●20日は東京オペラシティで小林愛実ピアノ・リサイタル。「ポーズ・デジュネ」と題されたシリーズの第1回で、平日昼11時半から約60分のコンサート。小林愛実さん、以前に聴いたときはまだ子供だったのに、いつのまにか大人になってて(といってもようやく20歳)、いまやショパン・コンクール・ファイナリストに。子供から若者になるのって、あっという間なのだなあ……。
●プログラムはモーツァルトのデュポールのメヌエットによる9つの変奏曲、ドビュッシーの「版画」、リストの「巡礼の年第2年 イタリア」から「ペトラルカのソネット」第123番とソナタ風幻想曲「ダンテを読んで」。情感たっぷりでロマン的な潤いの感じられるモーツァルトとドビュッシーに、渾身のリストが続く。アンコールにショパンのノクターン嬰ハ短調(遺作)。この一息で聴ける長さはいいっすね。これ以上長いとキツいし、これ以上短いと物足りない。
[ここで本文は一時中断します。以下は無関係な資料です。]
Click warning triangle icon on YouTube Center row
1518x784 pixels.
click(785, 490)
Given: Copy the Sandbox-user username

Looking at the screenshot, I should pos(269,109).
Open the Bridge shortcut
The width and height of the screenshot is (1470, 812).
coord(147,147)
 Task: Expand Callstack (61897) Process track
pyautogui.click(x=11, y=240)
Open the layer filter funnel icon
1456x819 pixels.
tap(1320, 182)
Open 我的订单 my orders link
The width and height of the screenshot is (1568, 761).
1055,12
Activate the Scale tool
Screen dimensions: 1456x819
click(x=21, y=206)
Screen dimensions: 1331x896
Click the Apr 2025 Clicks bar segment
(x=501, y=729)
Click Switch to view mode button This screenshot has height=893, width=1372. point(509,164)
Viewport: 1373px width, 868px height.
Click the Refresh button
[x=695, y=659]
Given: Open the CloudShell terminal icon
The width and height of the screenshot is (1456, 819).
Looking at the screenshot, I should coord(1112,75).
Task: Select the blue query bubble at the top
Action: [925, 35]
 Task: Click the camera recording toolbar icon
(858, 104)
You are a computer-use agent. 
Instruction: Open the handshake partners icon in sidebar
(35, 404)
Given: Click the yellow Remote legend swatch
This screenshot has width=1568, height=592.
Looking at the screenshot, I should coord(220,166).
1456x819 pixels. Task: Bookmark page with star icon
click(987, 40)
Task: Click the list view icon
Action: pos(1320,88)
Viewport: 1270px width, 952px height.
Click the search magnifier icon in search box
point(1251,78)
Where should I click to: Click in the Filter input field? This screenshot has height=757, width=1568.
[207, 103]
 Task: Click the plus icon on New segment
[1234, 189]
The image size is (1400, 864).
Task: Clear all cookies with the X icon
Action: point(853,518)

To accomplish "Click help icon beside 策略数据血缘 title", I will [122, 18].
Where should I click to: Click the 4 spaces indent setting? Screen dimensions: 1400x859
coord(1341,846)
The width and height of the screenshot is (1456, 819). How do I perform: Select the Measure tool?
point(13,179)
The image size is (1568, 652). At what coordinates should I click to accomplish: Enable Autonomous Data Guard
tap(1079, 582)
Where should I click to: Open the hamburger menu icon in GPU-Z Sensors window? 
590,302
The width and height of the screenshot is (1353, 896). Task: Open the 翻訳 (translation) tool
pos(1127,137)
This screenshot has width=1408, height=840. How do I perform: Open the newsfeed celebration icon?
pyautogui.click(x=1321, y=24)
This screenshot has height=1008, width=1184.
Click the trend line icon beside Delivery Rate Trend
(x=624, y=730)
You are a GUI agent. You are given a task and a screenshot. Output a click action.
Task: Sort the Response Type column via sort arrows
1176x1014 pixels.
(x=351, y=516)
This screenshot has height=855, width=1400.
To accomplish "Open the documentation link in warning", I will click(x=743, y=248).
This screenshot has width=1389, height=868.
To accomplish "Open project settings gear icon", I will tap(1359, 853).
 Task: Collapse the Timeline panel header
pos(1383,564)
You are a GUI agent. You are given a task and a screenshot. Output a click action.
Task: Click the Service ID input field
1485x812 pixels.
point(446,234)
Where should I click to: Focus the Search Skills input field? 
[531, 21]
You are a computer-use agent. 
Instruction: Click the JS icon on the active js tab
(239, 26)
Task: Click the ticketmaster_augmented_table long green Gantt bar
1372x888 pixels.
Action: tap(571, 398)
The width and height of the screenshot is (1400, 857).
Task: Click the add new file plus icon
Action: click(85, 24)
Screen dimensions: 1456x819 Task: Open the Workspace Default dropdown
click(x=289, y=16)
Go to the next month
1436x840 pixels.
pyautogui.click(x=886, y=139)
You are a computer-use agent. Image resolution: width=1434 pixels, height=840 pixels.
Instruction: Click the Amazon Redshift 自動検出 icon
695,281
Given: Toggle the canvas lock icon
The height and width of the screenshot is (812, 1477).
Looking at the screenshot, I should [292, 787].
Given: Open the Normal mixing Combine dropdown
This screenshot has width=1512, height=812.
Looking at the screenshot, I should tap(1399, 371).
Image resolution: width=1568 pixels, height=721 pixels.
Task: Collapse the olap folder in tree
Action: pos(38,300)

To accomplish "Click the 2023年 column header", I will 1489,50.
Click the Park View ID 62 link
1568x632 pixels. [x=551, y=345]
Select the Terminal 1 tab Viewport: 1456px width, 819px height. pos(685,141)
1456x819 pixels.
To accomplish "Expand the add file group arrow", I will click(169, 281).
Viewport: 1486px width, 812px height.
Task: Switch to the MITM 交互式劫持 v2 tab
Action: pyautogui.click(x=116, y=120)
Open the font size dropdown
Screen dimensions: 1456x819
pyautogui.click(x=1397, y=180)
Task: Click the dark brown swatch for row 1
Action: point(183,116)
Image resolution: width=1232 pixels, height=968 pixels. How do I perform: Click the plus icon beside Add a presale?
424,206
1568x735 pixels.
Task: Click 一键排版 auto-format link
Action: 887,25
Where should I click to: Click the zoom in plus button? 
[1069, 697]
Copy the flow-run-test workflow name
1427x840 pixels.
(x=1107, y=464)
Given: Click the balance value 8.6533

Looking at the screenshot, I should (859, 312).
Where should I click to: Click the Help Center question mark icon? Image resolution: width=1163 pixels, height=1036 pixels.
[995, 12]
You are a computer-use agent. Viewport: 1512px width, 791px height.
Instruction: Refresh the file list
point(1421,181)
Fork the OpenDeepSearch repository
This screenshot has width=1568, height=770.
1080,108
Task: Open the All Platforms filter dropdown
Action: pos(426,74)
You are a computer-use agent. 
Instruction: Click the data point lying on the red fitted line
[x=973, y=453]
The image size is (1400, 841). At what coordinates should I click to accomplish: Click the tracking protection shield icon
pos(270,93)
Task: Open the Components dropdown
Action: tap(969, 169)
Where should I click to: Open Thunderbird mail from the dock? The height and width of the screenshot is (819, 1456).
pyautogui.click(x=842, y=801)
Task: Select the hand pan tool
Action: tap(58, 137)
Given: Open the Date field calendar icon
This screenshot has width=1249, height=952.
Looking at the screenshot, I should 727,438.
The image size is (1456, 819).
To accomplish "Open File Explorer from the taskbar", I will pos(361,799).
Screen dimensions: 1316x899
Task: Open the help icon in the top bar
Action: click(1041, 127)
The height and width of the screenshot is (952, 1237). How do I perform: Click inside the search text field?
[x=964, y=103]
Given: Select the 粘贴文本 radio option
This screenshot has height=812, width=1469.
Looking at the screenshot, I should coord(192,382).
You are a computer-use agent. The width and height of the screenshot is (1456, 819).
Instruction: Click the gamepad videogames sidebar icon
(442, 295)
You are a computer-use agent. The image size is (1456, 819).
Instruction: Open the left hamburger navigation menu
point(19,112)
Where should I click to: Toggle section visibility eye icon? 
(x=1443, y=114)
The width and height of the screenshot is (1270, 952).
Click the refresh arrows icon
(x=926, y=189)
●おもしろかったのは、終演後に出演者によるフォト&サイン・セッションが用意されていたこと。サイン会はおなじみだけど、出演者と一緒に写してもらえるフォト・セッションがあるとは。これはお土産として秀逸かも。
●で、客席を見て思ったのだが、「平日昼の公演がリタイア層向け」だなんていうのはただの先入観にすぎないんじゃないだろか。若い人がたくさん来てるもの。年齢分布は上下にバランスよく広がっている感じで、普段のオケ定期よりよっぽど若いくらい。女性多め。現役世代の場合、昼は仕事さえ休んでしまえば自由に出かけられるけど、夜は子育て等で外出のハードルがうんと高くなるという人も多いはず。あるいは、昼だろうが夜だろうが関係なく、そのアーティストの客層が足を運ぶだけ、という可能性も否定しがたい。